#### Goal of the exercise:
Find the line holding "218x225 pixels. At" in the entries below. Give it again exactly, along with every line after it up to and including the line holding "Instruction: Follow the".

#### Available data:
=== Section Start ===

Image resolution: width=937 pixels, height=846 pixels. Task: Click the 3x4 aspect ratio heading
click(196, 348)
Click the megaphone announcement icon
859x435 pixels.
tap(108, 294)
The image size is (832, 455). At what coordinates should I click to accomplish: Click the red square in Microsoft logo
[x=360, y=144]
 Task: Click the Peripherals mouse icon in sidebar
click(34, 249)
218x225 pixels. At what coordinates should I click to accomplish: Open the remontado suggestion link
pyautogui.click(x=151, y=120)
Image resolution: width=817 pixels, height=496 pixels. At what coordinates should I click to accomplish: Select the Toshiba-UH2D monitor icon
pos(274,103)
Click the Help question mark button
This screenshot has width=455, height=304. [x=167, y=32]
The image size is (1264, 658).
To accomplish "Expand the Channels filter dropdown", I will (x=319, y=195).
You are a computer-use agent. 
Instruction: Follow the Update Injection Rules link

=== Section End ===
=== Section Start ===

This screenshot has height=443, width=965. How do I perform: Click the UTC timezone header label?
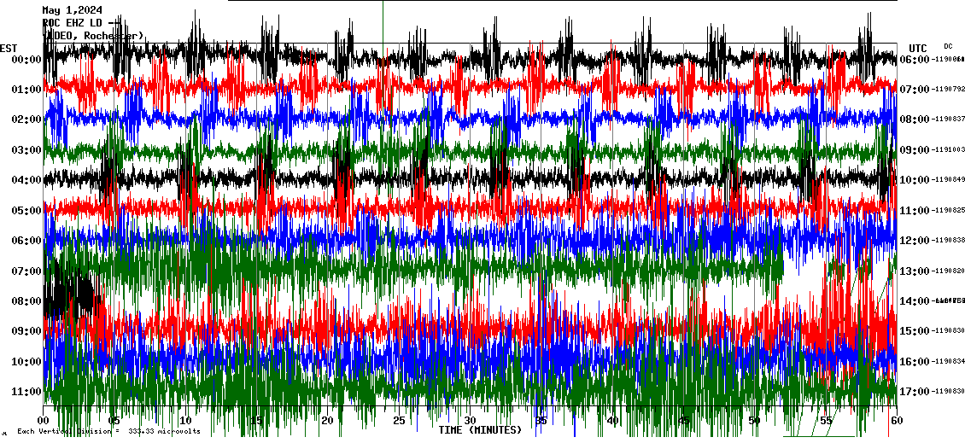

=== Section End ===
=== Section Start ===

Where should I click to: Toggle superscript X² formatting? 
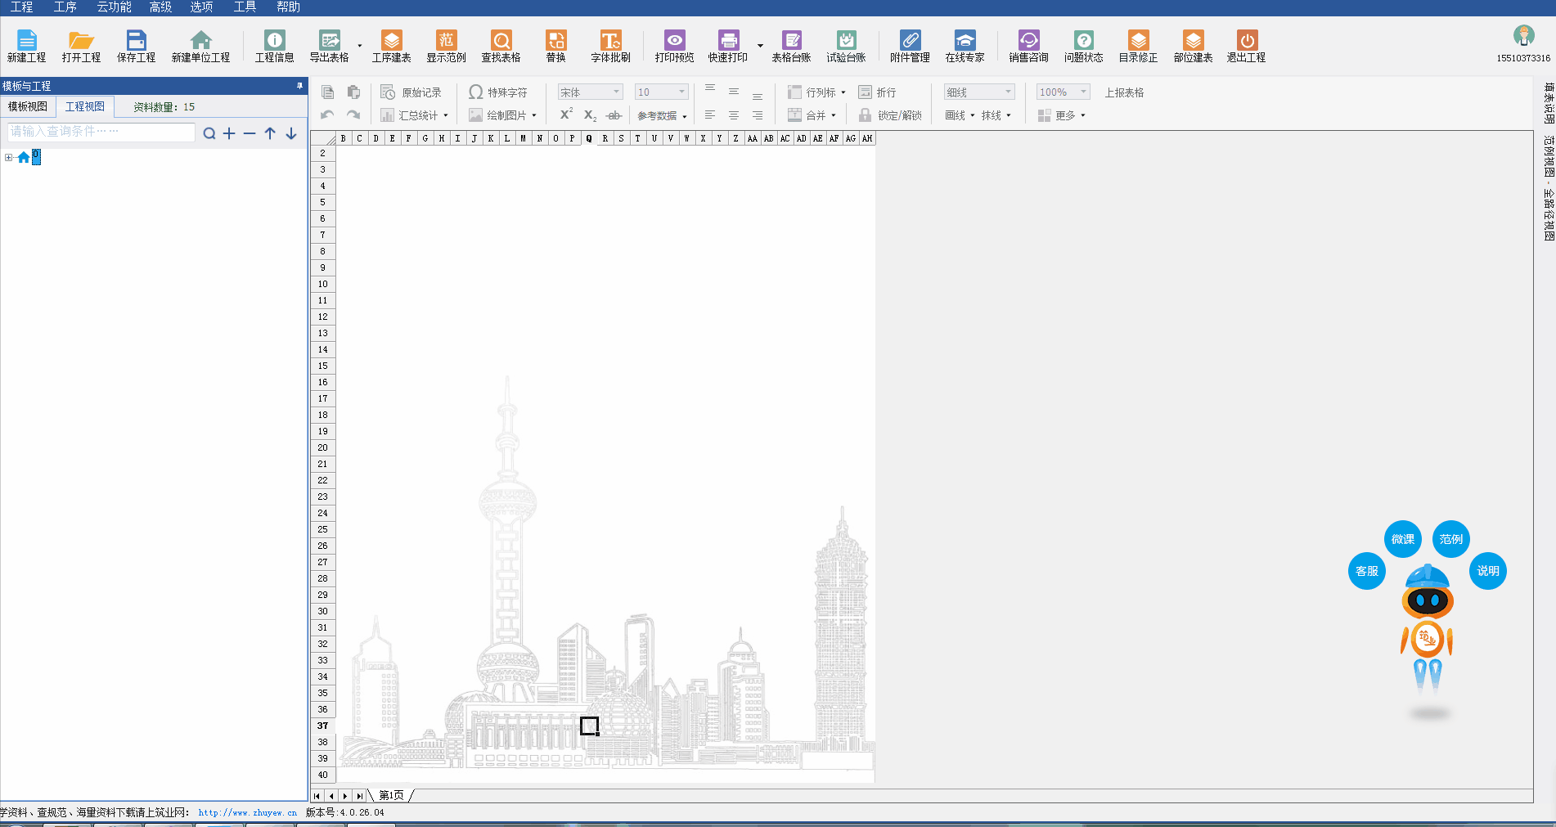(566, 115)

=== Section End ===

#### Completed exercise:
218x225 pixels. At what coordinates should I click to accomplish: Open the remontado suggestion link
pyautogui.click(x=151, y=120)
Image resolution: width=817 pixels, height=496 pixels. At what coordinates should I click to accomplish: Select the Toshiba-UH2D monitor icon
pos(274,103)
Click the Help question mark button
This screenshot has width=455, height=304. [x=167, y=32]
The image size is (1264, 658).
To accomplish "Expand the Channels filter dropdown", I will (x=319, y=195).
You are a computer-use agent. 
Instruction: Follow the Update Injection Rules link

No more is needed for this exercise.